Though the impact of the blasts will be short lived and there won't be any substantial impact if consumer sentiment is not affected too much by it, says Bruno Verstraete of Lakefield Partners
The consumer sentiment across Europe continues to remain fragile, despite the European Central Bank (ECB) actions, says Bruno Verstraete of Lakefield Partners. The twin blasts at Brussels airport too will have a sentimental impact, he says.
Though the impact of this attack (blasts) will be short lived and there won't be any substantial impact if consumer sentiment is not affected too much by it, he says.
Below is the transcript of Bruno Verstraete's interview with CNBC-TV18's Ekta Batra and Mangalam Maloo.
Mangalam: We are getting some bad news coming in from Brussels and at the same time concomitantly the European markets are at the low point of the day. How much of that would you attribute to the sentiment weakness that we are seeing because of Brussels or how much of that is also because of other trading reasons?
A: This event as in many other times will affect the consumer sentiment which is still very fragile in Europe. The European Central Bank (ECB) has been trying to pump up that sentiment due to their last actions. It remains to be seen how it will evolve. However this sort of event is not helping to increase the sentiment and that is what the investors are reacting to at this moment.
Ekta: The primary reason that the DAX is currently down around 0.80 percent as well as FTSE as well as CAC would be attributed in terms of sentiment hit with regards to what has happened in Brussels?
A: I think it is. Revival in the equity prices has taken place in the last few months and I think investors which have reinvested in it are clearly very vulnerable for any sentiment change. Clearly this will be short lived, it will not have substantial economic impact if consumer sentiment is not too affected by it. However that remains to be seen.
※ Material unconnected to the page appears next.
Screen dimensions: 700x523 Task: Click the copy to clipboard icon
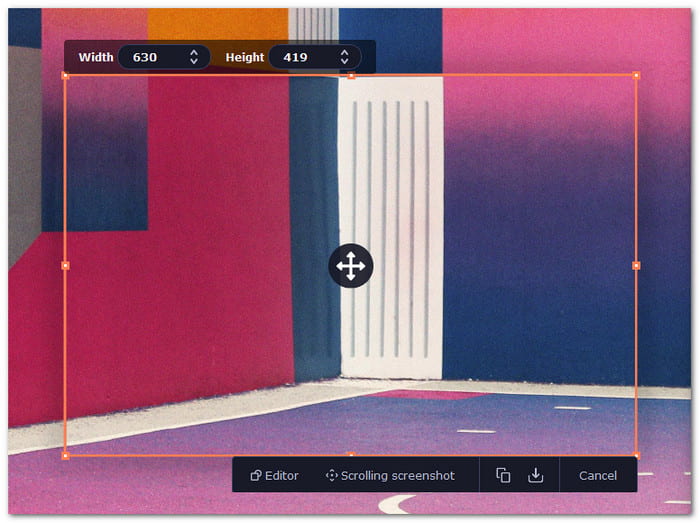coord(503,475)
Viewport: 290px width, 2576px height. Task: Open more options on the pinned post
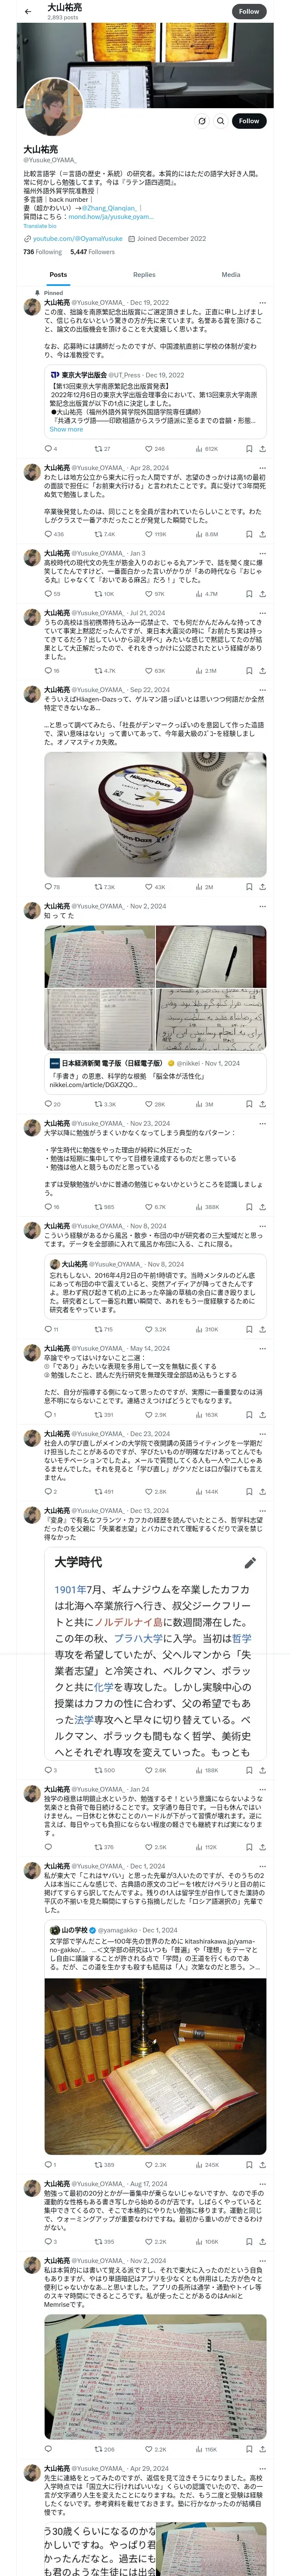tap(262, 302)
I think the investors mood is not benefitting from this sort of event even if they are short lived on the equity prices. Today I think that is indeed the main contributor to the moves.
Ekta: In the past couple of months there has been so much talk about after what took place in Paris and maybe incremental threats that we could see for the European Union, is that largely factored into markets or is that a big risk that markets are now working with?
A: It is a new reality that one needs to adjust to. Clearly we had a very calm and quiet period after 9/11. I think now we are back into that sentiment and the consumer will eventually get used to it as bad as it is. However I think the longevity of these sort of events will clearly not impact long term but it will slowdown the revival of the economy that we saw in Europe very prematurely. It needs to gather ground in order to calm down the investors and make them look at a more normalised economy.